Educational investments are seen as highly relevant within the so-called knowledge society. Considering a general upgrading of educational attainment, several research have explored the positive effects of higher education in other life course outcomes, e.g. occupational attainment. Either within qualitative or quantitative approaches, the focus has been given to the school-to-work transition for inquiring social determinants playing a role in this movement across educational and occupational field. Nevertheless, the attention has been mostly paid on a specific point in time or, in case of more longitudinal approaches, on single events rather than a multiplicity in which those might be understood.
This project adopts a longitudinal approach with a more holistic character that allows to understand educational investments not as a static and isolated event. Rather, sequence analysis favours a comprehension of the participation in higher education as an event embedded within a chain of other events in the educational system in which this acquires a meaning: e.g. adult education or a withdrawal –temporary or permanent– from the educational sphere. Even though the sequential approach is not a complete novelty for the study of educational events, the emphasis on a particular area as social science enables to grasp this investment not as a homogeneous event. Instead, a diversity of modalities of accumulation –such as participation in programs or courses within the area, or engagements in other educational areas– are taken into account for adding a relative degree of complexity. This makes possible to grasp the diversity of an event that cannot be considered as monothetic.
Furthermore, this project expands the consideration of social scientific investments by a simultaneous analysis of the realization of such investments into educational credentials and occupationally-related sequences. In this regard, joint or multidomain sequence analysis is applied for describing the parallel movement of educational investments, educational level, occupational status, and position in the income distribution. Like this, the analysis intends to contribute with knowledge on the accumulation and conversion of educational resources into the occupational structure within social sciences by considering how timing, order and duration of this education produce differences between individual trajectories.

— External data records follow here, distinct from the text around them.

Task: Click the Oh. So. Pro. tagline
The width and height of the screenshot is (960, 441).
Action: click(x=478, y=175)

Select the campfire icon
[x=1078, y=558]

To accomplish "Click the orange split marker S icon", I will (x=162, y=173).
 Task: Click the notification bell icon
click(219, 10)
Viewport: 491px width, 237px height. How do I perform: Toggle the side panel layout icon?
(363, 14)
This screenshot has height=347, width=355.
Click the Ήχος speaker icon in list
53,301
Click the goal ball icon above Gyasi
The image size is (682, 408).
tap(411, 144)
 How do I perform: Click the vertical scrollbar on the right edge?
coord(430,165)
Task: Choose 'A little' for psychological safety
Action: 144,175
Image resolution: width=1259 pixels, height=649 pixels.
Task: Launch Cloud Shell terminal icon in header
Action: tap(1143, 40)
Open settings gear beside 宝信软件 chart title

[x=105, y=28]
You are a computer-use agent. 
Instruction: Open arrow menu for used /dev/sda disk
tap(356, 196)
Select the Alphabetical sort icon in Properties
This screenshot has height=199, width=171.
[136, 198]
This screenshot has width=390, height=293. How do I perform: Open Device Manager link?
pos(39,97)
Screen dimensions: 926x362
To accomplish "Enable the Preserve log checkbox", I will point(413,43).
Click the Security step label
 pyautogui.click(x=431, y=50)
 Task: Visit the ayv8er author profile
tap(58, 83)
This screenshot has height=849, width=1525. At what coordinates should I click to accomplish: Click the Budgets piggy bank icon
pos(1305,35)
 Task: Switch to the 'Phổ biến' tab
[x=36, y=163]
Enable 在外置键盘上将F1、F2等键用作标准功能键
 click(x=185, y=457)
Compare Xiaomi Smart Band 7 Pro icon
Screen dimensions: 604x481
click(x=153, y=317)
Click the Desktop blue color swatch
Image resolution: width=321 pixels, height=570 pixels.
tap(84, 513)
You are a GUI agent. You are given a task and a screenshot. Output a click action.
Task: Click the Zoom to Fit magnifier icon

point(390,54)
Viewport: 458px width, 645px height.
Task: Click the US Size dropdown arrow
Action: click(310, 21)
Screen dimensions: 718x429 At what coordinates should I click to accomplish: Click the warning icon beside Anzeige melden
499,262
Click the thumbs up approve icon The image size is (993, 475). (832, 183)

Educationally- and occupationally-related trajectories of individuals are retrieved from register data. The analysis is mainly based on the cohort leaving compulsory education in 2000, following them from 2000 into 2019, i.e. 20 years. The sample contains those individuals with a register in social or behavioural sciences, programs or courses: around 6000 observations in 4 different domains [possibly extended to another cohort]. Sequence analysis produces a matrix of pair-wise distances between sequences. This matrix is subjected to clustering methods to find typical temporal patterns across sequences representing different modalities of accumulation and conversion of assets.. Processes of cluster validation are employed for the choice of the appropriate number of groups contained in the dataset, which requires multiple bootstrapping of similar but non-clustered data. The entire procedure requires computational and storage resources beyond the capabilities of a standard computer.